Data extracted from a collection
______
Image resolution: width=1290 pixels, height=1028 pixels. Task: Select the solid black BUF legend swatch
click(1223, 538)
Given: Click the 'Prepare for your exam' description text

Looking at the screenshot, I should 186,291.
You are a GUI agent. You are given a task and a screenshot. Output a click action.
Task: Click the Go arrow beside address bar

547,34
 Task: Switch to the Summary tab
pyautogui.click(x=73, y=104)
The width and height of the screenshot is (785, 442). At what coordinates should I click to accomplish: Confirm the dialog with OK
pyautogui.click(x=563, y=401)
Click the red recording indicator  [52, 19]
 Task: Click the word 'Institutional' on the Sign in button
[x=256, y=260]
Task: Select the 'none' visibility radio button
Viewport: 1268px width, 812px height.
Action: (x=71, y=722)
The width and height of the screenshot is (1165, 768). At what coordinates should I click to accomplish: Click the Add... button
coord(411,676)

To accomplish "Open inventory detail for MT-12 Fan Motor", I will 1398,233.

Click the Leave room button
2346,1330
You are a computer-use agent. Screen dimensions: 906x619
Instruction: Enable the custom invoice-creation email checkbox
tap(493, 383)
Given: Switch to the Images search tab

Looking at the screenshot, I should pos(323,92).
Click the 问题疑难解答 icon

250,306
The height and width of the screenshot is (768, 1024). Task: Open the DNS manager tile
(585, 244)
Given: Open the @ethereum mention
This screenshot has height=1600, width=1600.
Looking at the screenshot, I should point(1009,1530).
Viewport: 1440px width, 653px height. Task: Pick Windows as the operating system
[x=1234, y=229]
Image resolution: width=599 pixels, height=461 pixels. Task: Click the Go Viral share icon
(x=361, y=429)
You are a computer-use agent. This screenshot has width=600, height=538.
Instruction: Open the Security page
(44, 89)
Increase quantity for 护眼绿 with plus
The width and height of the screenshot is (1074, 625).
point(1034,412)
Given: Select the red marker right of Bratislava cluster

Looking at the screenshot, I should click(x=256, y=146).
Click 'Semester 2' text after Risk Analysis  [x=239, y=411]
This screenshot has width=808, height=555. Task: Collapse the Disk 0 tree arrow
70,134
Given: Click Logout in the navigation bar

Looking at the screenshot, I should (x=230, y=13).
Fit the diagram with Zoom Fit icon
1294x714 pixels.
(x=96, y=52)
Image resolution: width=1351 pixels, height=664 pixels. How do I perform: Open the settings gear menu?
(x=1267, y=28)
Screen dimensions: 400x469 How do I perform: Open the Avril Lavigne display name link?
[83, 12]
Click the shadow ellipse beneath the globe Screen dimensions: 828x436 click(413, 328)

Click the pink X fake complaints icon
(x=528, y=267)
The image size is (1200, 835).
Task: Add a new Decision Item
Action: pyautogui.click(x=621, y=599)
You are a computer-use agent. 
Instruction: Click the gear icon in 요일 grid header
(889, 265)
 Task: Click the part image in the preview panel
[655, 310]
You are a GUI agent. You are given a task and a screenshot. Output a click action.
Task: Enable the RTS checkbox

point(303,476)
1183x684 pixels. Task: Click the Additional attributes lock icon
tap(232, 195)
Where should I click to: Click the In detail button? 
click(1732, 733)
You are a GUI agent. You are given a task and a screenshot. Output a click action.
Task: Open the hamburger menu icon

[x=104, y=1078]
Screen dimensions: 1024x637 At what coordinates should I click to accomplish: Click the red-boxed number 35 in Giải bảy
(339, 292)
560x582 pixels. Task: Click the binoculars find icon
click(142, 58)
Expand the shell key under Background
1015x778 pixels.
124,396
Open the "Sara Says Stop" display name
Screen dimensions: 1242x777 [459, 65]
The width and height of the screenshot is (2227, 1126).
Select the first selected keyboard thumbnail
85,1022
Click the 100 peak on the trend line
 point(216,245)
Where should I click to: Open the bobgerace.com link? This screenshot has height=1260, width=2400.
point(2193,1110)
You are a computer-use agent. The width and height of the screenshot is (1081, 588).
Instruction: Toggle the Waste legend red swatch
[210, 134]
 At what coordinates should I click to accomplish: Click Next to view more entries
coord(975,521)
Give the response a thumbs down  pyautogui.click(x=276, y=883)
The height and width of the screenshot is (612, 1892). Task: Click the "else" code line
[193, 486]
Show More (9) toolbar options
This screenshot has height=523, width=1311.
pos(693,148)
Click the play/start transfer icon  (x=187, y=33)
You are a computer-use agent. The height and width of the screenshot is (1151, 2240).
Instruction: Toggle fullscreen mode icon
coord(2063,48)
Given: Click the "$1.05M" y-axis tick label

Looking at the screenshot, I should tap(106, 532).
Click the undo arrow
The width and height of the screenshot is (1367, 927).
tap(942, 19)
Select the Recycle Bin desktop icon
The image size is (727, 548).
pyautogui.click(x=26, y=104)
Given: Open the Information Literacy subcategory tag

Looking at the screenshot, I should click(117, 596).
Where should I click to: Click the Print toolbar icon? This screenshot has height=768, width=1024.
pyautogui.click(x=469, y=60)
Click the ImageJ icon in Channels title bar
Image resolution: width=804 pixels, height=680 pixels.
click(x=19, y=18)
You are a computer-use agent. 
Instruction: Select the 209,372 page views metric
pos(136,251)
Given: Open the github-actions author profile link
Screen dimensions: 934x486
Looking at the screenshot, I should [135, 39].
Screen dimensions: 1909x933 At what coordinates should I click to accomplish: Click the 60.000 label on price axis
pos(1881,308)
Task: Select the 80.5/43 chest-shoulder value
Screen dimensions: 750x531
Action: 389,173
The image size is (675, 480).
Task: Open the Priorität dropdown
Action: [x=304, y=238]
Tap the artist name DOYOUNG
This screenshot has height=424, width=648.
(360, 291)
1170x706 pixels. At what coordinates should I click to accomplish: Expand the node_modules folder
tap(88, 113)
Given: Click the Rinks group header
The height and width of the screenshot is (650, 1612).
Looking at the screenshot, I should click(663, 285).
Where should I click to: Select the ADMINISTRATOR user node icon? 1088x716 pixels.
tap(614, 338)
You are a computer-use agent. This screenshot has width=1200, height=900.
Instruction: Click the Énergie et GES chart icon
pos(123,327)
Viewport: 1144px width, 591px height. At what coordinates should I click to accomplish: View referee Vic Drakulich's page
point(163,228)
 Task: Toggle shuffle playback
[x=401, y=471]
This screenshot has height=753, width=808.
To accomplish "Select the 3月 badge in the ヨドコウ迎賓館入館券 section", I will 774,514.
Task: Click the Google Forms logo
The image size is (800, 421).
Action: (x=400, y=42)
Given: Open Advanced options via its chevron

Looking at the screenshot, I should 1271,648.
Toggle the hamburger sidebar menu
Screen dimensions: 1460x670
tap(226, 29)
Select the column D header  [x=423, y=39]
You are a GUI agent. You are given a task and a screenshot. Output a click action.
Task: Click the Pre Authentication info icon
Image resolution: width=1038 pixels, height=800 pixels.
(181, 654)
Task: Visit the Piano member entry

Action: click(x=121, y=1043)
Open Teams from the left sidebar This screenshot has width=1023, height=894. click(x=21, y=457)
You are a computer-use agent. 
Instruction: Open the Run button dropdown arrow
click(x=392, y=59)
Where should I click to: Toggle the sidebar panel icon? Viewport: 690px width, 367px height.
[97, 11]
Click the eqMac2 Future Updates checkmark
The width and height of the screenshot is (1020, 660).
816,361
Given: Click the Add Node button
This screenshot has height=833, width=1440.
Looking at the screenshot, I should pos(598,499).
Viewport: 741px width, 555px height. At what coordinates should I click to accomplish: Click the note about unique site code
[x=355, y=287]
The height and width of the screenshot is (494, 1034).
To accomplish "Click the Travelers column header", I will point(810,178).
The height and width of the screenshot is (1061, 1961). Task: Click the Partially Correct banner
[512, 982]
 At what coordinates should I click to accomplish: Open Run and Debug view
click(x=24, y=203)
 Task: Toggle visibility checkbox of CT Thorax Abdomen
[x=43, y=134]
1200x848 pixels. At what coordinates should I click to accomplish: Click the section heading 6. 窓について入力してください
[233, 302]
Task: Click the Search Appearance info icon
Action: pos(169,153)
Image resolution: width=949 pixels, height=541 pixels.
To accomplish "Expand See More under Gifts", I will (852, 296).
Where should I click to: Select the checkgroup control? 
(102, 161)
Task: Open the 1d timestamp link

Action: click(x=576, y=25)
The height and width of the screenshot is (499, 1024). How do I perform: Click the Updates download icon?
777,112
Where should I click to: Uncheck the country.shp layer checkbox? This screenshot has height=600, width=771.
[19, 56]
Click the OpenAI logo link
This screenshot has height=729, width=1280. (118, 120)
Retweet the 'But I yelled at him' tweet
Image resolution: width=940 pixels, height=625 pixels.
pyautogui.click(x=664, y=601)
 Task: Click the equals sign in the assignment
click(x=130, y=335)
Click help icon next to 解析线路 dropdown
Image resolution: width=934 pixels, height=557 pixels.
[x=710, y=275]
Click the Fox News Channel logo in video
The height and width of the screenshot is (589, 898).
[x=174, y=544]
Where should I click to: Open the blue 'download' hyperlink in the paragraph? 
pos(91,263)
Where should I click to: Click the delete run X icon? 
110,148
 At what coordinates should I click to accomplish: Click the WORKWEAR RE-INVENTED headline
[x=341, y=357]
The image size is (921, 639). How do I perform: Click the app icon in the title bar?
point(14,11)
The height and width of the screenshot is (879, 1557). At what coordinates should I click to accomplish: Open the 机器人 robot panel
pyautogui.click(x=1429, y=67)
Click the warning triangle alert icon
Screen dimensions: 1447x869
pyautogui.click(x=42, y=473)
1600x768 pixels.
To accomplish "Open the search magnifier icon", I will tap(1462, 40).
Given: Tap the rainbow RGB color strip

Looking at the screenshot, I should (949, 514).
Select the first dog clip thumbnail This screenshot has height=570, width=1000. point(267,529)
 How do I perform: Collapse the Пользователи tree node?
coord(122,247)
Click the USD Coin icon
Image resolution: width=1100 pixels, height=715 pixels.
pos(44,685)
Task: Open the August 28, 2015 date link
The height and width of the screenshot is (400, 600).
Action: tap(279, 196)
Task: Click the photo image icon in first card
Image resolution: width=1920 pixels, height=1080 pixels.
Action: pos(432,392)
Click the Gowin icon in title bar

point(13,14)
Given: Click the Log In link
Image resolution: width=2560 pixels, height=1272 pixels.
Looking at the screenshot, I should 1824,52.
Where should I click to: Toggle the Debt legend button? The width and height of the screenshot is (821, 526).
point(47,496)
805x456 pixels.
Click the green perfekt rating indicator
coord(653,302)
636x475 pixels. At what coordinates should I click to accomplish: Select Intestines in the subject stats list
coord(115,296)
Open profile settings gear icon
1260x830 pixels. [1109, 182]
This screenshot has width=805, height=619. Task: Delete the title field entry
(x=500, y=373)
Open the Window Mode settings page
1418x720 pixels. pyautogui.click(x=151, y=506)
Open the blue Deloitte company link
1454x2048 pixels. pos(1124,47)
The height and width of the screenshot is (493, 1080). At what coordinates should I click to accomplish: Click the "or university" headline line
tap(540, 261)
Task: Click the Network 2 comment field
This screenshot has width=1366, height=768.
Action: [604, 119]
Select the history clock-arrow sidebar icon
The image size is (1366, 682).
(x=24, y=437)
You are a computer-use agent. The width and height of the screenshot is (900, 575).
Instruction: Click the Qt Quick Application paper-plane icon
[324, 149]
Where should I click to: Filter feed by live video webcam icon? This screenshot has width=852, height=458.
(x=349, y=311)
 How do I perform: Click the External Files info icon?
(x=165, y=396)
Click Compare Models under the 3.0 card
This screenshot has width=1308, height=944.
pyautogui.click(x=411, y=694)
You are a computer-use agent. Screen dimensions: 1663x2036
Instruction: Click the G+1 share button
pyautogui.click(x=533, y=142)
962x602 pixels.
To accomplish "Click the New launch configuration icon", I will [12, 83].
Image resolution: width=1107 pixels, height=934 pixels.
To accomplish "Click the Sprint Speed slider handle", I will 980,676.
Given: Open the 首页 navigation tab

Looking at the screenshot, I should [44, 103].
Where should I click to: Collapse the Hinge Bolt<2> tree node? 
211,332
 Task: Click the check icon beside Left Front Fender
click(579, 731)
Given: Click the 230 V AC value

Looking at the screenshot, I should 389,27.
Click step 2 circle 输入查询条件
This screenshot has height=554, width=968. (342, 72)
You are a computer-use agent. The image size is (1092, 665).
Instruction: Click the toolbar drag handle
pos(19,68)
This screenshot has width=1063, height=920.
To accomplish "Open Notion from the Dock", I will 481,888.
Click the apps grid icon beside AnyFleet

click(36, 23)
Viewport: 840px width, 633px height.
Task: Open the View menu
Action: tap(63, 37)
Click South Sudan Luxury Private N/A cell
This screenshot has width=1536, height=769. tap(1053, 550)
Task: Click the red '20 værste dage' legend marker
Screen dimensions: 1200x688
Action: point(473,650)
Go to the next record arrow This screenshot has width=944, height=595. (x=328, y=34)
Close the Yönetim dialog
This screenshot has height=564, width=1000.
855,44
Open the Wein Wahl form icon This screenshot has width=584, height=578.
______
Return, word for word, the lines of the data above from the line with "Expand the shell key under Background" through the line with "Click the ImageJ icon in Channels title bar", inclusive.

Expand the shell key under Background
1015x778 pixels.
124,396
Open the "Sara Says Stop" display name
Screen dimensions: 1242x777 [459, 65]
The width and height of the screenshot is (2227, 1126).
Select the first selected keyboard thumbnail
85,1022
Click the 100 peak on the trend line
 point(216,245)
Where should I click to: Open the bobgerace.com link? This screenshot has height=1260, width=2400.
point(2193,1110)
You are a computer-use agent. The width and height of the screenshot is (1081, 588).
Instruction: Toggle the Waste legend red swatch
[210, 134]
 At what coordinates should I click to accomplish: Click Next to view more entries
coord(975,521)
Give the response a thumbs down  pyautogui.click(x=276, y=883)
The height and width of the screenshot is (612, 1892). Task: Click the "else" code line
[193, 486]
Show More (9) toolbar options
This screenshot has height=523, width=1311.
pos(693,148)
Click the play/start transfer icon  (x=187, y=33)
You are a computer-use agent. The height and width of the screenshot is (1151, 2240).
Instruction: Toggle fullscreen mode icon
coord(2063,48)
Given: Click the "$1.05M" y-axis tick label

Looking at the screenshot, I should tap(106, 532).
Click the undo arrow
The width and height of the screenshot is (1367, 927).
tap(942, 19)
Select the Recycle Bin desktop icon
The image size is (727, 548).
pyautogui.click(x=26, y=104)
Given: Open the Information Literacy subcategory tag

Looking at the screenshot, I should click(117, 596).
Where should I click to: Click the Print toolbar icon? This screenshot has height=768, width=1024.
pyautogui.click(x=469, y=60)
Click the ImageJ icon in Channels title bar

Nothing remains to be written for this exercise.